Apesar de alguns blocos licitados na 12ª Rodada da Agência Nacional do Petróleo, Gás Natural e Biocombustíveis (ANP) terem registrado ágios elevados, houve bacias inteiras que não tiveram empresas interessadas. Foi o caso, por exemplo, das áreas ofertadas nas bacias do São Francisco e Parecis, que não tiveram nenhum bloco licitado. No total, apenas 30% (72) dos 240 blocos em oferta foram arrematados.

Em outras duas áreas, a procura foi considerada bastante reduzida, fracassando em atrair empresas interessadas. Na Bacia do Parnaíba, dos 32 blocos ofertados só um recebeu proposta e na Bacia do Acre, dos nove blocos ofertados, só um foi arrematado.

A única proposta na Bacia do Parnaíba foi feita pela Geopark, que ofereceu bônus de R$ 920.597 pelo bloco 597. Assim, o ágio foi de 29,53% e os investimentos mínimos obrigatórios para o bloco somam R$ 6,737 milhões.

A Petrobras levou, sozinha, o bloco AC-T-8, na Bacia do Acre. A estatal ofereceu bônus de R$ 295 mil, com ágio de 0,16% em relação ao valor publicado em edital. O investimento mínimo obrigatório no bloco é de R$ 12,220 milhões.

A diretora-geral da ANP confirmou que a constatação de um poço seco ao Norte da bacia de São Francisco influenciou o fracasso da área. A executiva disse ainda que o teste negativo fará com que a região fique de fora das próximas rodadas. A parte mais ao Sul, no entanto, poderá entrar em próximas licitações.

Já em relação à Bacia de Parecis, que também não recebeu oferta, Magda afirmou que é preciso fazer novos estudos geológicos. Ela destacou que, em 2008, a bacia do Paraná também não havia atraído nenhuma empresa.

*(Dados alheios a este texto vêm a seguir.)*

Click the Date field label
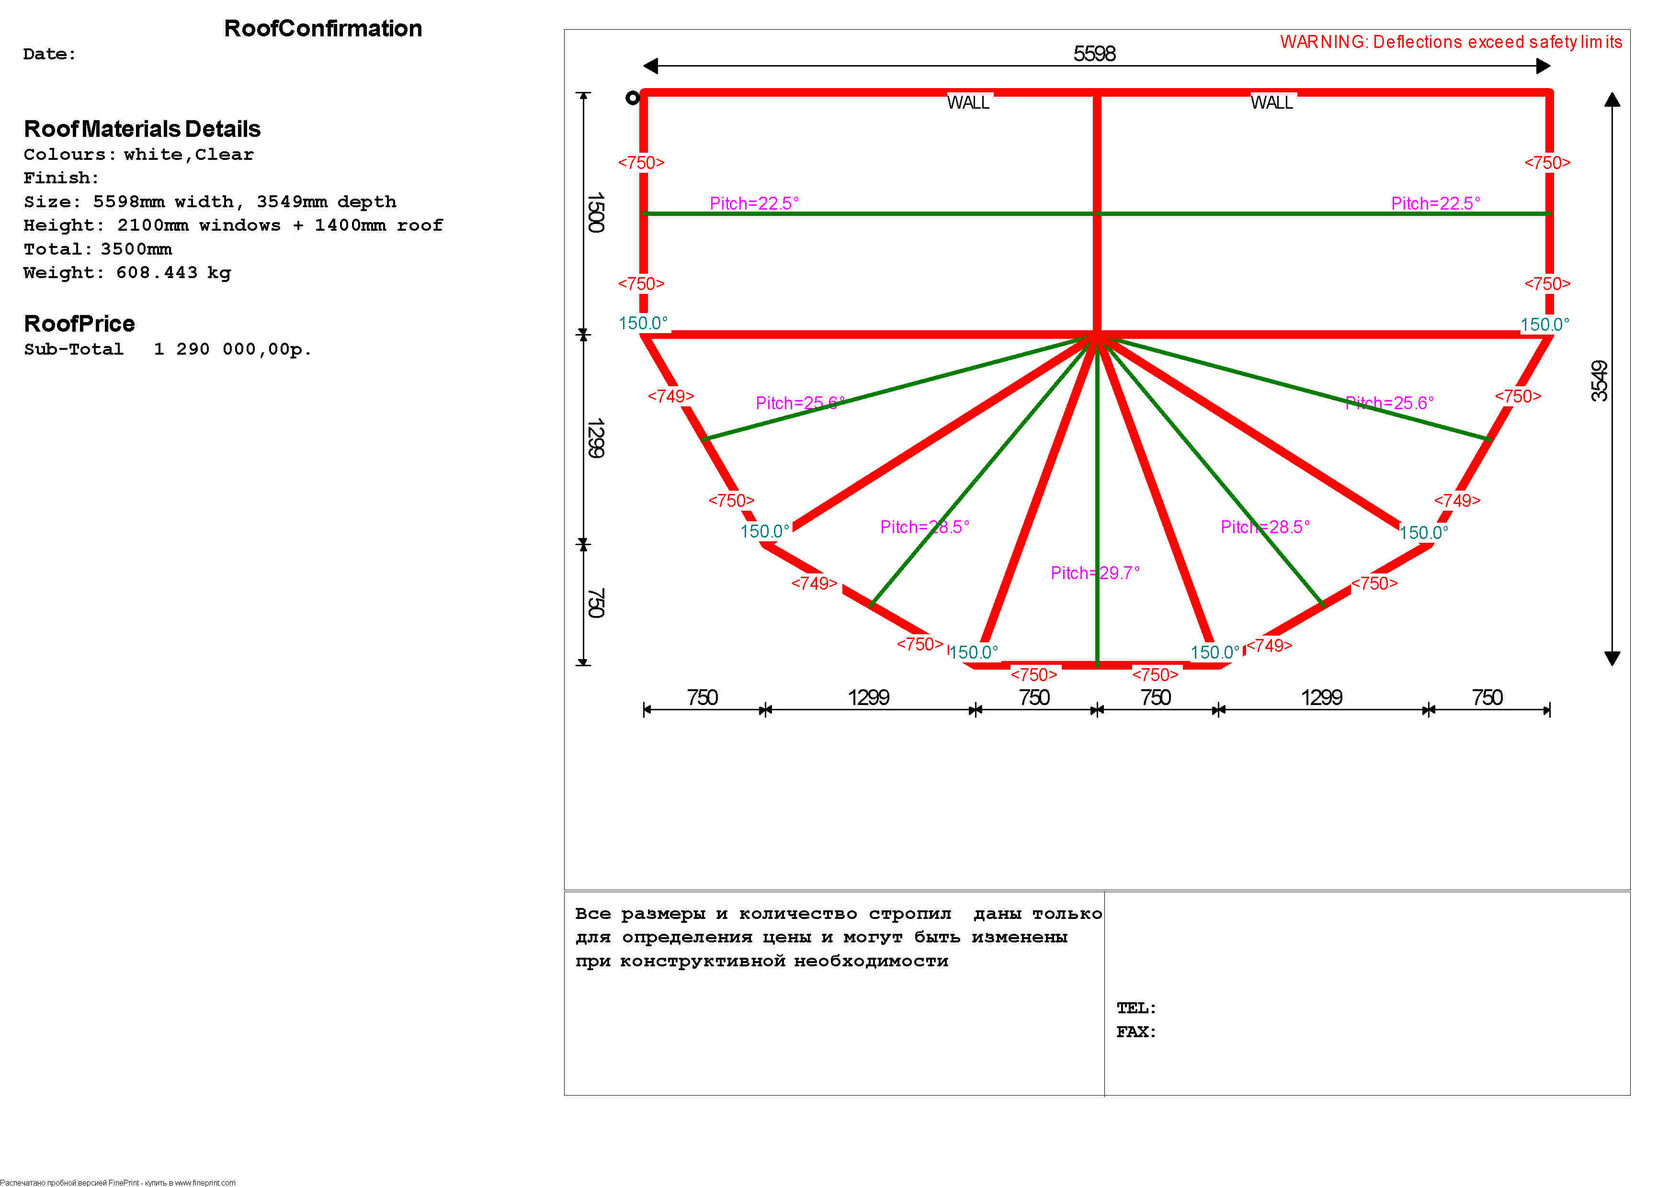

A mesma área, após amadurecimento, teve todos os 19 blocos arrematados nesta quinta-feira (28).

“Tivemos a Bacia do Paraná com uma surpresa muito boa. Tivemos bloco adquirido no Parnaíba e entendo que é preciso fazer melhor um plano plurianual de geologia. Não ter oferta nesse ano não quer dizer que a bacia nunca mais vai ter oferta. Quer dizer que as empresas entenderam que, no estágio de crescimento da bacia, é preciso ter mais dados”, afirmou a diretora.

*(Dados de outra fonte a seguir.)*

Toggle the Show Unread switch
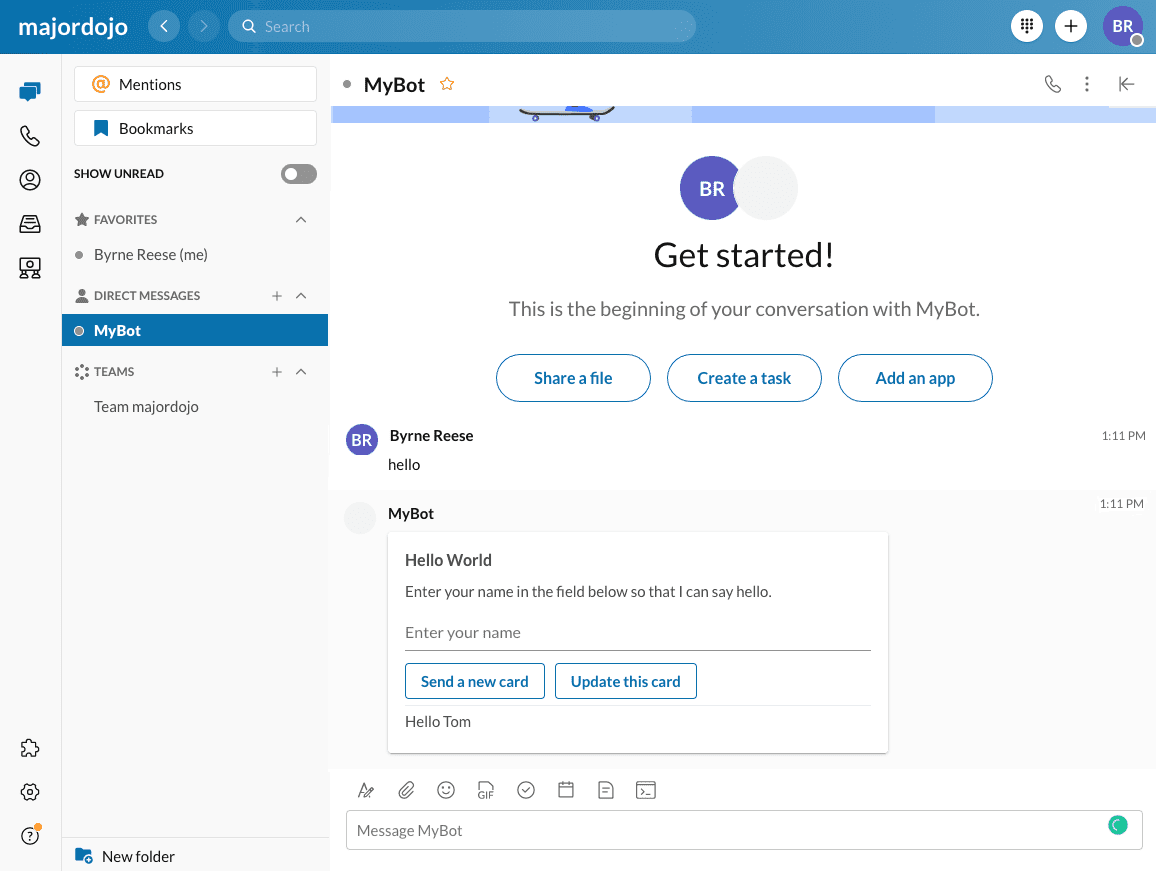Image resolution: width=1156 pixels, height=871 pixels. [298, 174]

A Petrobras investiu pesado e levou – sozinha ou em consórcio – 47 dos 72 blocos arrematados. O leilão contou com a participação de 12 empresas, das quais oito nacionais e quatro estrangeiras – Alvopetro (Colômbia), Trayectoria (Panamá), Geopark (Bermudas) e GDF (França, em consórcio com a Petrobras). Com a rodada, o governo arrecadou R$ 165,196 milhões e ágio médio de 755,95%.